GM: Quand vous pensez à l'avenir, que voudriez-vous qu'on dise de Port Ainé... et de vous en tant que fondateurs ?
JMM: On peut encore dire beaucoup de choses sur Port Ainé, elle peut grandir. Il peut parfaitement combiner nature et projet d'entreprise. Il a une marge d'expansion, d'ouverture de nouveaux volets et d'amélioration de l'expérience sans perdre son identité.
Et à propos de nous, que l'on se souvienne de nous comme ceux qui ont suivi une idée, l'ont développée avec les ressources qu'ils avaient et l'ont fait avec le meilleur esprit possible.
Il y aura des opinions différentes, comme toujours, mais ce que personne ne peut nier, c'est que Port Ainé a été créé avec honnêteté, effort et amour pour la montagne.
Port Ainé ne se comprend pas seulement à travers les chiffres, les épaisseurs ou les titres. On comprend quand on écoute ceux qui l'ont imaginée avant qu'elle n'existe, quand la montagne n'était qu'intuition, silence et possibilité.
Cette saison, devenue une nouvelle internationale pour être la quatrième saison au monde avec le plus de neige, n'est pas un point d'arrivée, mais une confirmation. La confirmation d'un bon choix, d'une lecture précise du territoire et d'une façon de construire qui a mis la vie, l'effort et la vision avant tout record.

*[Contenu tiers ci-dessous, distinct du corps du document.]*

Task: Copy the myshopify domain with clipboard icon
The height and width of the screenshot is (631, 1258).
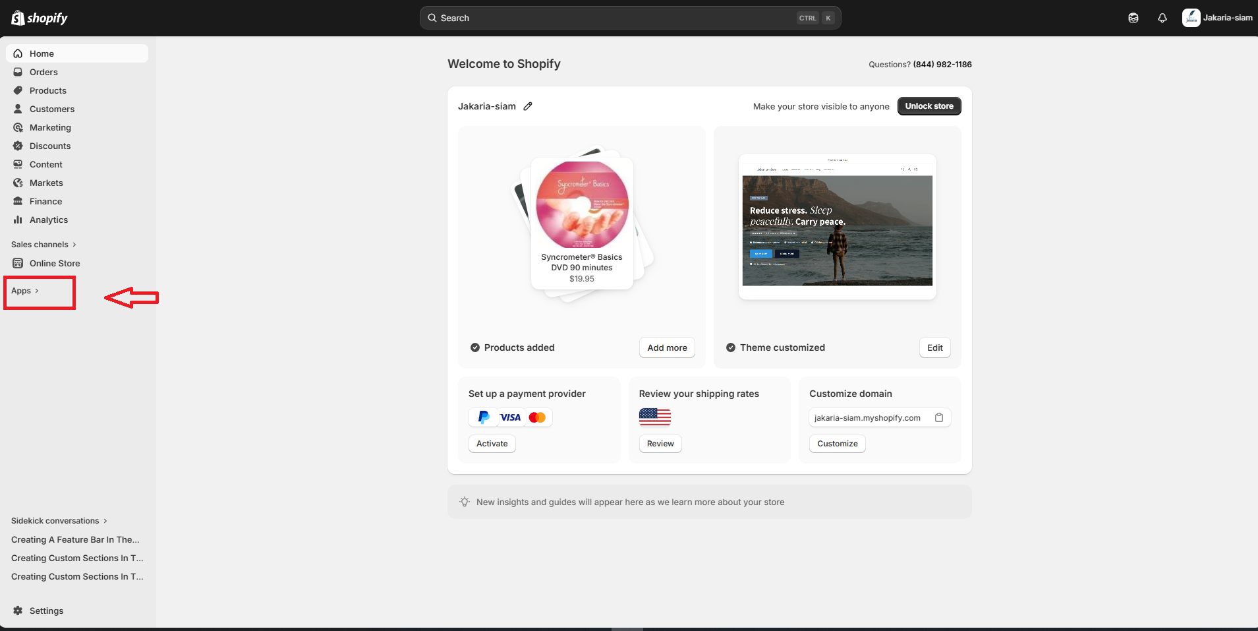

Parler à Josep Miquel Mesegué, c'est revenir à l'origine : à la montagne lue avec respect, au projet soulevé à partir de zéro, à l'apprentissage continu qui laisse une trace au-delà de la gestion ou de la propriété. Port Ainé continue de grandir, de changer d'étape, de se transformer, mais il y a quelque chose qui reste intact : l'identité d'un lieu créé avec conviction et soutenu par un regard profondément humain.
C'est peut-être pour cela que lorsque la neige tombe et que le monde regarde ici, ceux qui l'ont rendue possible ne parlent pas de surprise, mais de cohérence. Parce que certaines histoires ne sont pas nées pour faire l'actualité, mais pour faire la route.